--- Document extract Enclosed Below ---
But away from the social media noise, shares of Tanishq’s parent company, Titan, have been soaring relentlessly on the Indian stock exchanges.

As on Oct. 15, Titan’s share price was at Rs1,213 ($16.5), which is around 70% higher than its 52-week low on March 24, when a nationwide lockdown was imposed to curb the spread of Covid-19.

Titan’s stock was under pressure during the lockdown, which lasted for around three months, as stores and malls across the country were forced to remain shut.

Titan, the 36-year-old company owned by Tata Group, was predominantly known for its watches. But now it also has a strong presence in jewellery and eyewear segments. Titan gets 80% of its revenue from jewellery, which is why its shares are on the rise.

Demand for jewellery to revive

Many Indians consider the festive season, which begins from Oct. 17 with Navaratri this year, as an auspicious time to buy jewellery. The biggest boost for the jewellery industry is expected to come from the Hindu festivals of Dhanteras (which falls on Nov. 13 this year) and Diwali (Nov. 14).

The signs of recovery for Titan are already visible (pdf). Titan informed investors last week that walk-ins to its stores have been improving with conversion and average-ticket size growing in the September quarter as compared to the same period last year.

With the trend of online shopping gaining momentum, the company also noted that “the business through the e-commerce channel has grown significantly across all divisions.”
--- End of Enclosed Document extract ---
**Exercise tasks**
a - Quote the passage on Titan's stock, starting with "But away from" and going on through "to remain shut.".
b - Using the passage on Titan's stock, decide whether each statement agrees with it, answering yes or no and quoting the deciding words: (i) Titan gets 80% of its revenue from watches. (ii) The lockdown lasted for around three months. (iii) Dhanteras falls on Nov. 14 this year.
c - Proceed with the passage on Titan's stock, writing on from its final sentence.
--- Provided records Enclosed Below ---
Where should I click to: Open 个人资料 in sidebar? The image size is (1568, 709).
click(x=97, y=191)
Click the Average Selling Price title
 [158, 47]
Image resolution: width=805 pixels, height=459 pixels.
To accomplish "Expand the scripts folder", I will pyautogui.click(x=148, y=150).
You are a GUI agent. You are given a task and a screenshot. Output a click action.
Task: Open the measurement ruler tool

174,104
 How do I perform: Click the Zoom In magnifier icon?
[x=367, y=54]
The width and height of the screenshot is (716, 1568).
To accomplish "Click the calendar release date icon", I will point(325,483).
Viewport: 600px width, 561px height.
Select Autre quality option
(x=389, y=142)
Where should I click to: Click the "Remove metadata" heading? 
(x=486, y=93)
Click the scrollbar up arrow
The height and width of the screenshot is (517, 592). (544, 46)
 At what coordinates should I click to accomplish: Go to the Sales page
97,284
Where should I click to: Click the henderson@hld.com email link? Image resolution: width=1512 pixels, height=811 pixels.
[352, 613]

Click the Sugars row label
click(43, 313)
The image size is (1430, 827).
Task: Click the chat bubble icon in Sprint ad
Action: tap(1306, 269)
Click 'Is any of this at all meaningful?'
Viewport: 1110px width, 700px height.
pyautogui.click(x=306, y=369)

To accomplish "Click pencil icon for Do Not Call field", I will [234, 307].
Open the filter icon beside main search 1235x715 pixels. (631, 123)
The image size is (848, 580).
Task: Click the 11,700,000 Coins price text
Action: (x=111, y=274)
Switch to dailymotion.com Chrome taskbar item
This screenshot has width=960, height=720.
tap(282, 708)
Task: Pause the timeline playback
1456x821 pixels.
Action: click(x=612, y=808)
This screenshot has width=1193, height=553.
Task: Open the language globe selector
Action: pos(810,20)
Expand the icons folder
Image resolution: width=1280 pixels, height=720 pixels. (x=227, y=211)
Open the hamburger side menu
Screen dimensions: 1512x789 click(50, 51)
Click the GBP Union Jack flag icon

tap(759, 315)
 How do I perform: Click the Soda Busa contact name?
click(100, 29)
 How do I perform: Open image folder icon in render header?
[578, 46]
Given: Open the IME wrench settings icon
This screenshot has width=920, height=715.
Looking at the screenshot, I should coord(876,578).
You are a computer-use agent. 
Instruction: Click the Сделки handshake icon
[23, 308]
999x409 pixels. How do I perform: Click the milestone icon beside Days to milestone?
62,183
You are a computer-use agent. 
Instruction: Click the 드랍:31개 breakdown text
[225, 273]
--- End of Enclosed Provided records ---
**Written answers**
a -
But away from the social media noise, shares of Tanishq’s parent company, Titan, have been soaring relentlessly on the Indian stock exchanges.

As on Oct. 15, Titan’s share price was at Rs1,213 ($16.5), which is around 70% higher than its 52-week low on March 24, when a nationwide lockdown was imposed to curb the spread of Covid-19.

Titan’s stock was under pressure during the lockdown, which lasted for around three months, as stores and malls across the country were forced to remain shut.

b -
(i) No: "Titan gets 80% of its revenue from jewellery"
(ii) Yes: "which lasted for around three months"
(iii) No: "Dhanteras (which falls on Nov. 13 this year)"

c -
Besides festive shopping, analysts believe there is huge pent up demand, which could drive up sales.

Weddings were mostly postponed and hence the demand for jewellery was tepid. Also, people were afraid of venturing out due to the virus so they didn’t make much purchases for occasions, events, anniversaries, or other celebrations. So, obviously, there will be pent up demand which will come to fore,” observes Manoj Menon, head of research at Mumbai-based brokerage firm ICICI Securities.

Golden prices are correcting

What could further fuel sales is the correction in gold prices. After scaling new heights in August, prices of the yellow metal are trending downwards, which could attract more customers.

“In terms of consumer behaviour, any correction is typically seen as a buying opportunity. It is likely to result in volume uptick,” observes Menon.

Gold prices-Global-Economy
Image: World Gold Council

Even as gold prices are correcting, they remain at a higher level compared to the same period last year.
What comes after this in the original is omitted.